**Instructions to follow:**
Gather every line of the material below that contains the string "Locate", and copy each one. Case counts.

**Records for processing:**
>>
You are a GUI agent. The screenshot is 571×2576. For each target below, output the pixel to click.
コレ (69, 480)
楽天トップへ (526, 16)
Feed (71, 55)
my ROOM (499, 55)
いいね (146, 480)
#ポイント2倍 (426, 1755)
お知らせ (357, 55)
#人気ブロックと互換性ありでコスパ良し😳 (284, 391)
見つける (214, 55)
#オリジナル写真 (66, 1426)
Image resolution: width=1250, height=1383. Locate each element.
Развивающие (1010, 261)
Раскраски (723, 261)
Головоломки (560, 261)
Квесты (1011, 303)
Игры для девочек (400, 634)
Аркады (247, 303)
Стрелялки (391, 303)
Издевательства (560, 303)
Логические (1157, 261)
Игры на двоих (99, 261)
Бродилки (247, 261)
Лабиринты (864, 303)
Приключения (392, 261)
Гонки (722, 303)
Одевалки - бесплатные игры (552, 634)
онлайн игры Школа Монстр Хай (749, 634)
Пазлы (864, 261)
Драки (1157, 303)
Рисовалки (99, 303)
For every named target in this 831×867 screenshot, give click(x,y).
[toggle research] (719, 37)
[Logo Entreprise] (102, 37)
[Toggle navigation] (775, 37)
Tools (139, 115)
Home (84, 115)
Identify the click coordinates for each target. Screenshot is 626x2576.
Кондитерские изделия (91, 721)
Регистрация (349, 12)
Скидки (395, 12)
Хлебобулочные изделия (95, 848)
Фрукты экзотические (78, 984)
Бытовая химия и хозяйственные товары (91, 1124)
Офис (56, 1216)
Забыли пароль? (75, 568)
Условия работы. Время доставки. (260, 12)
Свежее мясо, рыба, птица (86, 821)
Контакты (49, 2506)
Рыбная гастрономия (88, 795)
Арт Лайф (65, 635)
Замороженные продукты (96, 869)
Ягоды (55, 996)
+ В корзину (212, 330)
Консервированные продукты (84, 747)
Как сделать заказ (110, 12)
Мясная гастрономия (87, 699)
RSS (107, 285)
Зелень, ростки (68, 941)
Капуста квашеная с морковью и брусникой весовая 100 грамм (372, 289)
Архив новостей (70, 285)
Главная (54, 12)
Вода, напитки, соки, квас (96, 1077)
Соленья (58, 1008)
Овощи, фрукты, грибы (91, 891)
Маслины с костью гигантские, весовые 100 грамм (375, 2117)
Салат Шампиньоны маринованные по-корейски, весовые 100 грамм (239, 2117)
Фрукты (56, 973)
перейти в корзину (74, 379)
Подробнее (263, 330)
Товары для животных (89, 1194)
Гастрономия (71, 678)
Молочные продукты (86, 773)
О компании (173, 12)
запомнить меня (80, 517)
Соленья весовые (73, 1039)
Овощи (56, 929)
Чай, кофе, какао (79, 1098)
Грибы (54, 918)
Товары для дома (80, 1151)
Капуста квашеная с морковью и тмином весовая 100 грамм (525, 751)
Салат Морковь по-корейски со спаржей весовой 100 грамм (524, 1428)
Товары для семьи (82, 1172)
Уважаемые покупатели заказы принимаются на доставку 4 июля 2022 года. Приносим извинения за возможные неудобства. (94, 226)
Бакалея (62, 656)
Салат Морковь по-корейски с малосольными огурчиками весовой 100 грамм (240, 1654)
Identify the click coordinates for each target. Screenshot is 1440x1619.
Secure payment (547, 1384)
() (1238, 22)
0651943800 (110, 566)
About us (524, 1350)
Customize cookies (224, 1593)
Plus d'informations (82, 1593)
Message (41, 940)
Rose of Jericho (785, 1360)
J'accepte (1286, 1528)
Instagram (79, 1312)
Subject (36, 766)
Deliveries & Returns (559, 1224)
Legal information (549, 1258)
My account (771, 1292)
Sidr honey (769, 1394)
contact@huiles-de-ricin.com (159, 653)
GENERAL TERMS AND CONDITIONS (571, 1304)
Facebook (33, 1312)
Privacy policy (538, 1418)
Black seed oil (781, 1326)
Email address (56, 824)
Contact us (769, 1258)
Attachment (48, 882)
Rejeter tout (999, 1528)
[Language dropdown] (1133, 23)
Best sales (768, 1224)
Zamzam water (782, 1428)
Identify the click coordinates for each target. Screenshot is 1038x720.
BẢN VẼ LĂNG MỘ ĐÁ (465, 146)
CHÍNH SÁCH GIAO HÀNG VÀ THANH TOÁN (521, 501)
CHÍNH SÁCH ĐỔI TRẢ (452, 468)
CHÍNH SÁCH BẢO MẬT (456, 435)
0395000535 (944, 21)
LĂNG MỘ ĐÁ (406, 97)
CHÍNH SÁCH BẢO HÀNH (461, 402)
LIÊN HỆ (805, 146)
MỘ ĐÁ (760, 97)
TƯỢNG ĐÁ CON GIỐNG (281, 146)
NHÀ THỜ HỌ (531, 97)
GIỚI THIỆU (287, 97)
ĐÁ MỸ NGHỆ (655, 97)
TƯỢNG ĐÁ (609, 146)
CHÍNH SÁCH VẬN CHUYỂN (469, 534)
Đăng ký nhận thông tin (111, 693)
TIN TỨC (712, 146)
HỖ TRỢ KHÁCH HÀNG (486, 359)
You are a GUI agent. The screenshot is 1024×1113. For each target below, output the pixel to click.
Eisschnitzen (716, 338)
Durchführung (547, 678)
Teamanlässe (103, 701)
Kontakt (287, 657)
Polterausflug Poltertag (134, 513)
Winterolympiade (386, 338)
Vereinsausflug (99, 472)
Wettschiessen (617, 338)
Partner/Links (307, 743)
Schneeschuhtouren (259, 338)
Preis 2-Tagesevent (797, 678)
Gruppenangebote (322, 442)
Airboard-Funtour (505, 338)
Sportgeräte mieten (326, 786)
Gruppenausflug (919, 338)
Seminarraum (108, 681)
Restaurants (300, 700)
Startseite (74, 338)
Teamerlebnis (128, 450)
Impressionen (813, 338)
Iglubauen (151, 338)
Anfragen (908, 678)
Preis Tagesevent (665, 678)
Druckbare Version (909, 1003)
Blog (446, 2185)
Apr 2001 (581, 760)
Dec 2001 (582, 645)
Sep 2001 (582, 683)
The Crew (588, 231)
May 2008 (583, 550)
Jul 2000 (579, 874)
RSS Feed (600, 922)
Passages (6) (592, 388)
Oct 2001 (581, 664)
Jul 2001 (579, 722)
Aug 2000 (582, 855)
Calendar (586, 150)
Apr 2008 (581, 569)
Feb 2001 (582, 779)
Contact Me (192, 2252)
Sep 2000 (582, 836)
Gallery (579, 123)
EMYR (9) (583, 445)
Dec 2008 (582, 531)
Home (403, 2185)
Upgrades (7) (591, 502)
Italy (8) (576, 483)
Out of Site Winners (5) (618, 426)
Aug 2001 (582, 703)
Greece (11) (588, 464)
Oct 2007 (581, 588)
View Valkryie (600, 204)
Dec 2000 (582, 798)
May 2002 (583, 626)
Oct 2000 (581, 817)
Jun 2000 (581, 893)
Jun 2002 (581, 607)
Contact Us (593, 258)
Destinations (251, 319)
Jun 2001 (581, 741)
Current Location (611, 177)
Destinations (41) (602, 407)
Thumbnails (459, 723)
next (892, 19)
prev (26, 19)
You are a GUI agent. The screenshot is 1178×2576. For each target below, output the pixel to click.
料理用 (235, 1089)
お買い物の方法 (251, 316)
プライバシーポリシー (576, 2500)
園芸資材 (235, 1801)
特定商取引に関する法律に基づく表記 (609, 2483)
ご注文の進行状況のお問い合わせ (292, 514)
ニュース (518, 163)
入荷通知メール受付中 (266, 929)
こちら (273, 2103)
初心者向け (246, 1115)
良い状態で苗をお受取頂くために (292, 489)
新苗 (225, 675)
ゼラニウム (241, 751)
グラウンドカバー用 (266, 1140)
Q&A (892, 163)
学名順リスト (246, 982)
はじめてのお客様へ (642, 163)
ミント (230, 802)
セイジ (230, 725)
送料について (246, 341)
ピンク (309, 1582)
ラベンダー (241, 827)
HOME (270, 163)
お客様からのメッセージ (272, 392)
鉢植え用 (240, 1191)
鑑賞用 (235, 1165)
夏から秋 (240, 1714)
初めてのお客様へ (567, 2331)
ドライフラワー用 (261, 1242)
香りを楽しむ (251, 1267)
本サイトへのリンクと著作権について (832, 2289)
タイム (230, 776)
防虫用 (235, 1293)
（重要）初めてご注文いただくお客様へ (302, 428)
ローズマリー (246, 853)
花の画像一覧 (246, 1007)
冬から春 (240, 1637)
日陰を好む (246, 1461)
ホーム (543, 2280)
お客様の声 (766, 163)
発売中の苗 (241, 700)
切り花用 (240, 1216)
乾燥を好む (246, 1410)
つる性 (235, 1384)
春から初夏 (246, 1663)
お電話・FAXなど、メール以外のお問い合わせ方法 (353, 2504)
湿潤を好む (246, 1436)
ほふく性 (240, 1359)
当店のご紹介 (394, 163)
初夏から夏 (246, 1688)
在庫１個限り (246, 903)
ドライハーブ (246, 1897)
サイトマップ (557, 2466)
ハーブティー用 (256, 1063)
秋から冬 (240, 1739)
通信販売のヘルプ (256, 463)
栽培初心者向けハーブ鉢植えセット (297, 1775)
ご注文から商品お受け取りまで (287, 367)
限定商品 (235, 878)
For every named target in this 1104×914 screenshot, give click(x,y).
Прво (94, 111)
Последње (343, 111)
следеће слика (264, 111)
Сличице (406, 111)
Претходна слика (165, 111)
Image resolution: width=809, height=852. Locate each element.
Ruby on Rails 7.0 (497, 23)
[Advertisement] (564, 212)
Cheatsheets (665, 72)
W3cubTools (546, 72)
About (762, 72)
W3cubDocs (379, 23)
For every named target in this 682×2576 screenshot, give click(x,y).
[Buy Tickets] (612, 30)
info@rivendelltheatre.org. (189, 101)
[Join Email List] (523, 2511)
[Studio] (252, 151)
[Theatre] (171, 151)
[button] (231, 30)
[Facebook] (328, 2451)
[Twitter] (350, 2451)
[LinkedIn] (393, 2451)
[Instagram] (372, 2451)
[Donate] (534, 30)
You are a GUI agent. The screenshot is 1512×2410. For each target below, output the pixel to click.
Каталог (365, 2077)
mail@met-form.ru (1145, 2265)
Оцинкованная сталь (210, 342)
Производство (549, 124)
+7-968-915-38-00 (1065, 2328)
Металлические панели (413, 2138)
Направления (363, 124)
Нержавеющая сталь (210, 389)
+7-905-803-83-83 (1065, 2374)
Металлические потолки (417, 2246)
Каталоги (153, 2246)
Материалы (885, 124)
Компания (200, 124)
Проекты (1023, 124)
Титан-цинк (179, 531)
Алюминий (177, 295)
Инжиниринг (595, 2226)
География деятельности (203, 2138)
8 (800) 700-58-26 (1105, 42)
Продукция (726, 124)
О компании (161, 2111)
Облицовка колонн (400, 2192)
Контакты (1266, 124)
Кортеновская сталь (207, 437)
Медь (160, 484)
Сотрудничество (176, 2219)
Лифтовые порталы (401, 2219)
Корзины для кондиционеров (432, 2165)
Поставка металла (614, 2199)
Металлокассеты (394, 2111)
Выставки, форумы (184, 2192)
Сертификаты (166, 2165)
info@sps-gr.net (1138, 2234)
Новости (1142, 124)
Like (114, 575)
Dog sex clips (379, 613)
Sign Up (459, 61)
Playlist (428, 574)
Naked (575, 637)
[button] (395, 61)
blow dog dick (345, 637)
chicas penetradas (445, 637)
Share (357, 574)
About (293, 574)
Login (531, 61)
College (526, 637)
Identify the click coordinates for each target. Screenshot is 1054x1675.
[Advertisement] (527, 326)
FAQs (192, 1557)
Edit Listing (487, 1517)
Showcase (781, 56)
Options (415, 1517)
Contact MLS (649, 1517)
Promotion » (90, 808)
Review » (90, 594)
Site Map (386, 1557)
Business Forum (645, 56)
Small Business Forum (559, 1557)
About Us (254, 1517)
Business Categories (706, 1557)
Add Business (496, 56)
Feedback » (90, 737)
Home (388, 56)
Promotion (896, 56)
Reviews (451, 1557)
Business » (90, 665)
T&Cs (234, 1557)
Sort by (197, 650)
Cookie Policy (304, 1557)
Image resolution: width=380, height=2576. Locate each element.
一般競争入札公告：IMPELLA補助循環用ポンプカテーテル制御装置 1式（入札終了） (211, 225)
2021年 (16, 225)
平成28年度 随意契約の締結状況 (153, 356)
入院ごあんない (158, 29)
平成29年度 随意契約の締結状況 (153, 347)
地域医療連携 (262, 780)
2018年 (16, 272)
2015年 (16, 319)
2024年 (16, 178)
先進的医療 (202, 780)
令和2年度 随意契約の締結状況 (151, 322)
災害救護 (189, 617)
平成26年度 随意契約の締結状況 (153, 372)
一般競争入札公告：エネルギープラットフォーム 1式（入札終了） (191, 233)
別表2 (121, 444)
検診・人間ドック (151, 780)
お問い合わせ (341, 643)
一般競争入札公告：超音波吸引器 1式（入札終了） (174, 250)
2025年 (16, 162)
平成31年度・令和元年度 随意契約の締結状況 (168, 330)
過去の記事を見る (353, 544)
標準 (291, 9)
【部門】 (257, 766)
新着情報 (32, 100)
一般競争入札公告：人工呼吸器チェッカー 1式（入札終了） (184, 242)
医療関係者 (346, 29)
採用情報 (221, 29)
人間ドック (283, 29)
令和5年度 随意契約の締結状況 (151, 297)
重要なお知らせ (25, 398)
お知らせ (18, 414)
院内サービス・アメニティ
<<
**Completed exercise:**
Image resolution: width=1250, height=1383. Locate each element.
Image resolution: width=809, height=852. Locate each element.
Image resolution: width=380, height=2576. Locate each element.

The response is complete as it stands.